Businesses in the chemical, critical manufacturing, energy, food, emergency, health and IT industries must also commit to increasing protections not only in their technology but also in better preparing employees for best practices. when it comes to avoiding this new ransomware attack.

“One lesson learned after the hack was that there was only one password that was compromised by an outdated VPN account, which was a channel for hackers to log in and demand payment,” said Scott Schober, co-host of Cyber ​​Coast to Coast podcast. “The zero-trusted network requires at least additional authentication in case the username and password are compromised. The use of MFA adds a layer of security, which makes it much more difficult to penetrate the network.

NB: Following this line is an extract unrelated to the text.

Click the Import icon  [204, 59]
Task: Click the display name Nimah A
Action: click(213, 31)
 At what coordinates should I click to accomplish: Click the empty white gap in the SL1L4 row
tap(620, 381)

With zero trust, each account has limited trust and has segmented access, which in the event that a hacker infiltrates, they can not work sideways in the entire network because they are limited in their access to this particular segment of the account.

On the other hand, hackers may also have realized how profitable ransom software can really be when they look at the millions of dollars extorted from Colonial Pipeline and other critical infrastructure attacks. Parsons says an attack of this magnitude and the amount of money generated behind it may have encouraged such groups to consider large-scale malicious operations.

“I think the biggest boost for these groups after this attack is that it really pays off,” Parsons said. “These guys are specifically focused on operations that they know are big and will affect them and their clients. This can create a lot of panic and confusion among the population. I think [hackers] realize that if these large corporations are successfully breached with ransomware, there will be good payouts. “

Although the circumstances behind the attack were poor, the information derived from the Colonial Pipeline attack may have been necessary in the long run for everyone in the field of cybersecurity. By forcing various organizations from a number of industries to self-assess, the next major attack on critical infrastructure may be able to avoid a costly and catastrophic hack in the future.